> [ИЗБРАННЫЙ ОТРЫВОК]
=-=-=-=-=
А не слишком ли далеко я зашел в «своем стиле», в том, что называется поэтичностью прозы, если мне уже и заявление в литфонд хочется писать этим «собственным стилем», если я не могу не обработать по-настоящему даже обыкновенную заметку для газеты или радио?

И отвечаю сам себе: лишь бы это было естественно, не приторно. Ибо что же тогда проза Лермонтова, Чехова, Бунина — проза в высшей степени поэтичная и естественно-правдивая?


***

«Аппетит приходит во время еды». А у меня очень часто обдумывание начинается над бумагой.

Учусь писать, как когда-то писал,— для себя.

***

Залез в «Воскресение», где книга развернулась, и вспоминаю доклад Твардовского о Пушкине: «Мы не умеем рассказывать». И действительно, Лев Николаевич не все показывает диалогом. Вот он рассказывает — густо, точно, коротко — о двух революционерах, Набатове и Кондратьеве, в одной короткой главе, а мне так интересно, я так много тут вижу!..

Ну что ж, если я чего не делаю в этом смысле сразу, так постараюсь дотянуть переписывая.
=-=-=-=-=
> [Данные привязки к пиксельным координатам]
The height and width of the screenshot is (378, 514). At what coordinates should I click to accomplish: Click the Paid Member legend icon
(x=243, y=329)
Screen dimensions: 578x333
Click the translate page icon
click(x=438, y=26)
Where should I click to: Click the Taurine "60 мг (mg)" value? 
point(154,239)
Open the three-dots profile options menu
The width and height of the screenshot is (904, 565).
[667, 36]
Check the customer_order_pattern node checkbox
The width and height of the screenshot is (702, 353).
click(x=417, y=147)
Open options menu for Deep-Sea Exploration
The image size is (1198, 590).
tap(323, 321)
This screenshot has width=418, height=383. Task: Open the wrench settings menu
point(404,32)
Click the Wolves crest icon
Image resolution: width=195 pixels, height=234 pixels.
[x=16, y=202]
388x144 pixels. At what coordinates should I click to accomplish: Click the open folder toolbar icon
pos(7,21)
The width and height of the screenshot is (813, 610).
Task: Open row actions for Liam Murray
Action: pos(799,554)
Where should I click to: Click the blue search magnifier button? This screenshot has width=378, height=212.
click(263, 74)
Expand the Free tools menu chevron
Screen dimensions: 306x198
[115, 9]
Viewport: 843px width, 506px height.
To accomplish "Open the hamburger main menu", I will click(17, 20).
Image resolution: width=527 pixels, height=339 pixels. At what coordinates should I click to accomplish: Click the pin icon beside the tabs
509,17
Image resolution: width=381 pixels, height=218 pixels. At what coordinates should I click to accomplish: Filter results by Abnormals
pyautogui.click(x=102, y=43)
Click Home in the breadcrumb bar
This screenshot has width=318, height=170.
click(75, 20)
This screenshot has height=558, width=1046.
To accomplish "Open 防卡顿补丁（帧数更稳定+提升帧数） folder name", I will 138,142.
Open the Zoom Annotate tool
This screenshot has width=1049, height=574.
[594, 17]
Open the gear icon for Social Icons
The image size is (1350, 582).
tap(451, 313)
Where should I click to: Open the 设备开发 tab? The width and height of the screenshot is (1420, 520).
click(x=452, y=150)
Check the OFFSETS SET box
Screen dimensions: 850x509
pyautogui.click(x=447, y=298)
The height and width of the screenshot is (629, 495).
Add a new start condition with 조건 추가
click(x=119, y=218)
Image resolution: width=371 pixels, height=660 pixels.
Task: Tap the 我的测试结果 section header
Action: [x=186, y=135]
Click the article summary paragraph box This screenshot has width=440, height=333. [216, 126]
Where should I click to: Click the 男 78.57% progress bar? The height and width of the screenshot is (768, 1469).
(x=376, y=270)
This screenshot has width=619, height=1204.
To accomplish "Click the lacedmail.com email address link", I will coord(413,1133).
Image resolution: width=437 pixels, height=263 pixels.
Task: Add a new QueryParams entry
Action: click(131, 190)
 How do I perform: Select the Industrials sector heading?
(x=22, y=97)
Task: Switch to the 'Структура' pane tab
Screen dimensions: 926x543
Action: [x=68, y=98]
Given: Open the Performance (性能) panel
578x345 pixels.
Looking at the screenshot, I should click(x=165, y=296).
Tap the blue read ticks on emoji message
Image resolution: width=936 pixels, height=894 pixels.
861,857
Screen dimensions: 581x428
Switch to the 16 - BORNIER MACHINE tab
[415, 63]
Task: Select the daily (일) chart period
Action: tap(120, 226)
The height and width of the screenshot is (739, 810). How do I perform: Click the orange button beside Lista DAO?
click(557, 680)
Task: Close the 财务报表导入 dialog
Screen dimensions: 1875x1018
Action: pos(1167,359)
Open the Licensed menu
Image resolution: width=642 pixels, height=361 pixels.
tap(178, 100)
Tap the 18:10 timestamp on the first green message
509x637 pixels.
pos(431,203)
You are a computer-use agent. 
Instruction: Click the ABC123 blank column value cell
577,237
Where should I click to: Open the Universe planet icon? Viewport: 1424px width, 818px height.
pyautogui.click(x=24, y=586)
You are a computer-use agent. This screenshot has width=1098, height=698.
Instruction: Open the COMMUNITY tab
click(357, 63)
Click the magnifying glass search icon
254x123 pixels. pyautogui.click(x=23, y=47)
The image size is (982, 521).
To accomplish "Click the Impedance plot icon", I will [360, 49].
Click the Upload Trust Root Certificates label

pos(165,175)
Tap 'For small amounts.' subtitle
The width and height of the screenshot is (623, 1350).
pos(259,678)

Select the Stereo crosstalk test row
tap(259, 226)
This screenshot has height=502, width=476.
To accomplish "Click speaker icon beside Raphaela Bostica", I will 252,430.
=-=-=-=-=
> [ЗАДАНИЯ]
- a) Определите, согласуются ли с отрывком о стиле прозы следующие утверждения, и подтвердите каждый ответ («да» или «нет») точной цитатой из отрывка: (i) обдумывание у автора часто начинается над бумагой; (ii) в «Воскресении» Лев Николаевич все показывает диалогом; (iii) о Набатове и Кондратьеве рассказано в длинной главе.
- b) Продолжите отрывок о стиле прозы, начав сразу после его последней фразы.

> [ОТВЕТЫ]
- a)
(i) Да: «А у меня очень часто обдумывание начинается над бумагой».
(ii) Нет: «Лев Николаевич не все показывает диалогом».
(iii) Нет: «в одной короткой главе».

- b)
***

По инерции махнул еще главку и почувствовал, что все — устал, разболелись голова и сердце. Пошел в Турец (день был чудесный), а ноги как-то странно ноют, и весь разбитый.

Сегодня, после двух дней отдыха, хотел рвануть снова, но почувствовал, что инерции уже нет, что надо опять настраиваться. Уже, видно, не просто усталость, но и что-то еще утрачено,— сбиваюсь на какую-то вялую, прозаичную автобиографичность, встает даже вопрос: а кому то, что я пишу, нужно?..

Да, здесь, больше чем где-нибудь у меня, автора не выручит действие, — нужны психологическая насыщенность и мысли, а они снова не приходят в голову.


***

Не помню, у кого читал,— кажется, у Толстого,— что оберегать себя, уважать свое здоровье надо так, как умный работник оберегает, уважает орудие труда. Ну, может, не так уж аскетично! А все же, если такое уважение и оберегание превращается в самоцель — смешно и досадно. Для кого и для чего так старательно оберегает себя N., человек бесталанный, мещанин с холодной душой? Для того, чтобы дольше протянуть?..


***

Сел дочитывать «О тех, кто выстоял» Н. Еругина. Считал и считаю это продолжением моей работы над романом.

Мне необходимо, и я хочу написать свой роман так, чтобы он имел право, чтобы мог честно стоять рядом с такой книгой — очень прямой, благородной по своей народной скромности. Чтобы и таким людям, как автор ее, как его друзья и им подобные, было интересно читать.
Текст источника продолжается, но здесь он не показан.